So... I'm quite willing to redo my patch, replacing the simple mdelay() call with an interation-limited "check flag, sleep if it's still scanning" loop and a graceful bailout after a reasonable time (100 ms?). Would that be satisfactory to all concerned? If so, perhaps it would be wise to have the #228 patch use the same technique?

Is there a call other than mdelay() which would be preferable?

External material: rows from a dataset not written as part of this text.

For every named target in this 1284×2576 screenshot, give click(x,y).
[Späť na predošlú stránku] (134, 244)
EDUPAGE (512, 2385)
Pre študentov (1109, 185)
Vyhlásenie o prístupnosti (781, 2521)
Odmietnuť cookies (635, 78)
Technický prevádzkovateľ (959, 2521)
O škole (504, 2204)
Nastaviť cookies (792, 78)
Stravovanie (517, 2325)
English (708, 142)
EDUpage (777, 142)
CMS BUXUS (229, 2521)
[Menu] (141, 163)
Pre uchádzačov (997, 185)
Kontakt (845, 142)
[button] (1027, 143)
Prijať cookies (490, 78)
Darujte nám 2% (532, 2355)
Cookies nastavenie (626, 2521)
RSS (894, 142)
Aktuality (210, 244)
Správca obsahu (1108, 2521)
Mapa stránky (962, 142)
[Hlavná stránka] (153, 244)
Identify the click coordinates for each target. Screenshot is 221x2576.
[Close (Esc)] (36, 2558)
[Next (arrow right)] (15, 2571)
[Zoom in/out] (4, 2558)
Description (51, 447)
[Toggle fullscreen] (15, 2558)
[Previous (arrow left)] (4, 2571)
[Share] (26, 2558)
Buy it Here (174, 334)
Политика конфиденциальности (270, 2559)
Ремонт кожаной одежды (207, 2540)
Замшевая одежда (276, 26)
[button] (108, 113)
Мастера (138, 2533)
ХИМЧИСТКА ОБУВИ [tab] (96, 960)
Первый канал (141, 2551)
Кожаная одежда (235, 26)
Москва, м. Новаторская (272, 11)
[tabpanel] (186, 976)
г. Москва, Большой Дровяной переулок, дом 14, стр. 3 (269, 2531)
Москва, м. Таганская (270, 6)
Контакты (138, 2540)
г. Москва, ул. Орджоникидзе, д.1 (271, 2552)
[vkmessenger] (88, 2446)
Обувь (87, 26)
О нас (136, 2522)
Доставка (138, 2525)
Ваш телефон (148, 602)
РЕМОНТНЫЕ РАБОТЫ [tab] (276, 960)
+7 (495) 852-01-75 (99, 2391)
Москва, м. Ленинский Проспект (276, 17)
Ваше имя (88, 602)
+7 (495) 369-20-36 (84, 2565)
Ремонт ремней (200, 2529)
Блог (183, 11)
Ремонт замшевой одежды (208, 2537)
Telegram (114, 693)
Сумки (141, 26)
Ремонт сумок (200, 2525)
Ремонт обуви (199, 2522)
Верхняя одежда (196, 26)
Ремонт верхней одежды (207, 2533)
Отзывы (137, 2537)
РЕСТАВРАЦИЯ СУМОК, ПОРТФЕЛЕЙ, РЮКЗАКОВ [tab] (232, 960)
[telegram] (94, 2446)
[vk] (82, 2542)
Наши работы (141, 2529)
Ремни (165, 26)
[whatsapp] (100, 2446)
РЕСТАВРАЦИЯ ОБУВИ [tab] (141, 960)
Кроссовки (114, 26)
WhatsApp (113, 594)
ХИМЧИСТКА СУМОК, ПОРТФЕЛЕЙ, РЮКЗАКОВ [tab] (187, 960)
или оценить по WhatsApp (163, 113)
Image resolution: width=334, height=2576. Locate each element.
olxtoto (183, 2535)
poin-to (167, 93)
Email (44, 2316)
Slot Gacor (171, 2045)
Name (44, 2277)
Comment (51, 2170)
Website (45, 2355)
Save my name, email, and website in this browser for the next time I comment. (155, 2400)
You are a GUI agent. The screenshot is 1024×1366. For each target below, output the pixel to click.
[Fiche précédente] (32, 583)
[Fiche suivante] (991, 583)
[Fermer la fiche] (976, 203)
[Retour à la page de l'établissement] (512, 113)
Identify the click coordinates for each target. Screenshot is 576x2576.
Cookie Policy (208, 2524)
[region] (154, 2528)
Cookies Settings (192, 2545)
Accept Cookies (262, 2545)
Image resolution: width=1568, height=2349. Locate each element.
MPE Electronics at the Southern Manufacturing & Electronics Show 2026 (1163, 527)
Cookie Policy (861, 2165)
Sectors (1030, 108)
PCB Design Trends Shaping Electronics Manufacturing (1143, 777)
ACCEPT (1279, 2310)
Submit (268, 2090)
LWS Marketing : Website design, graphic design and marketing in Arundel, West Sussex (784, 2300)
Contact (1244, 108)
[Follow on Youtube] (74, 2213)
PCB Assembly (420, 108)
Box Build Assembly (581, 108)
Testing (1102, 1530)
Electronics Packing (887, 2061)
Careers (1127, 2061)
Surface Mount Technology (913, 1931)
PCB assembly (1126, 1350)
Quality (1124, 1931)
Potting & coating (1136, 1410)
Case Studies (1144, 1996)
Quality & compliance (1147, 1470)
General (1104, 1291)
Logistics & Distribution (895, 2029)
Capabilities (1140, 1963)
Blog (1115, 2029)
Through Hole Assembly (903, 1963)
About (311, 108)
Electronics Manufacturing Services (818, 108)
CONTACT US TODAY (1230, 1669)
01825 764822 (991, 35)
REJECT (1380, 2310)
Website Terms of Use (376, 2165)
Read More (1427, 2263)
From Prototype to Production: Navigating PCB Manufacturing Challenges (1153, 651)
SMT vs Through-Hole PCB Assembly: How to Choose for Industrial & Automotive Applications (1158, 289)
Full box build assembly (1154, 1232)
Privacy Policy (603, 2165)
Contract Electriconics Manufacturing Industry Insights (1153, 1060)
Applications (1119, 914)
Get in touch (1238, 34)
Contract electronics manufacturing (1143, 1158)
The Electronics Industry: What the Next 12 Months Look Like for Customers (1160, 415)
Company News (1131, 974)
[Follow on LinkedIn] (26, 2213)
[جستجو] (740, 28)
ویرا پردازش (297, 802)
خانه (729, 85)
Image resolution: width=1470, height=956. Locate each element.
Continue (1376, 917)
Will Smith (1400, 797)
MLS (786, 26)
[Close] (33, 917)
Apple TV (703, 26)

02/01/06 06:42:37 changed by kelmo

  • patch_attached set to 1.

02/01/06 23:43:27 changed by scottraynel@gmail.com

  • cc set to scottraynel@gmail.com.

Hi,

Please see my comment (and patch) attached to ticket #228.

Cheers,

Scott.

02/02/06 08:42:19 changed by kelmo

One user (Manfred on madwifi-users) reported that madwifi-ng will fail to compile on linux 2.6.11 when this patch is applied:-

make[2]: Entering directory `/usr/src/linux-2.6.11-kanotix-11'
  CC [M]  /usr/src/modules/madwifi-ng/net80211/if_media.o
  CC [M]  /usr/src/modules/madwifi-ng/net80211/ieee80211.o
  CC [M]  /usr/src/modules/madwifi-ng/net80211/ieee80211_beacon.o
  CC [M]  /usr/src/modules/madwifi-ng/net80211/ieee80211_crypto.o
  CC [M]  /usr/src/modules/madwifi-ng/net80211/ieee80211_crypto_none.o
  CC [M]  /usr/src/modules/madwifi-ng/net80211/ieee80211_input.o
  CC [M]  /usr/src/modules/madwifi-ng/net80211/ieee80211_node.o
  CC [M]  /usr/src/modules/madwifi-ng/net80211/ieee80211_output.o
  CC [M]  /usr/src/modules/madwifi-ng/net80211/ieee80211_power.o
  CC [M]  /usr/src/modules/madwifi-ng/net80211/ieee80211_proto.o
  CC [M]  /usr/src/modules/madwifi-ng/net80211/ieee80211_scan.o
  CC [M]  /usr/src/modules/madwifi-ng/net80211/ieee80211_wireless.o
/usr/src/modules/madwifi-ng/net80211/ieee80211_wireless.c: In function 
`ieee80211_ioctl_siwscan':
/usr/src/modules/madwifi-ng/net80211/ieee80211_wireless.c:1296: error: storage 
size of `req' isn't known
/usr/src/modules/madwifi-ng/net80211/ieee80211_wireless.c:1296: warning: 
unused variable `req'
make[3]: *** [/usr/src/modules/madwifi-ng/net80211/ieee80211_wireless.o] Error 
1
make[2]: *** [_module_/usr/src/modules/madwifi-ng/net80211] Error 2
make[2]: Leaving directory `/usr/src/linux-2.6.11-kanotix-11'
make[1]: *** [all] Error 2
make[1]: Leaving directory `/usr/src/modules/madwifi-ng/net80211'
make: *** [modules] Fehler 1

Does it require a recent WE version to function? or am I on the wrong track?

Thanks, Kel.

02/02/06 19:57:57 changed by dplatt@radagast.org

Hmmm. I'd been building it against 2.6.14, and it seemed to work OK in that kernel. I'll check to see if there were changed in the wireless extensions (either in detail or in structure) between 2.6.10 and 2.6.14 which would have caused this.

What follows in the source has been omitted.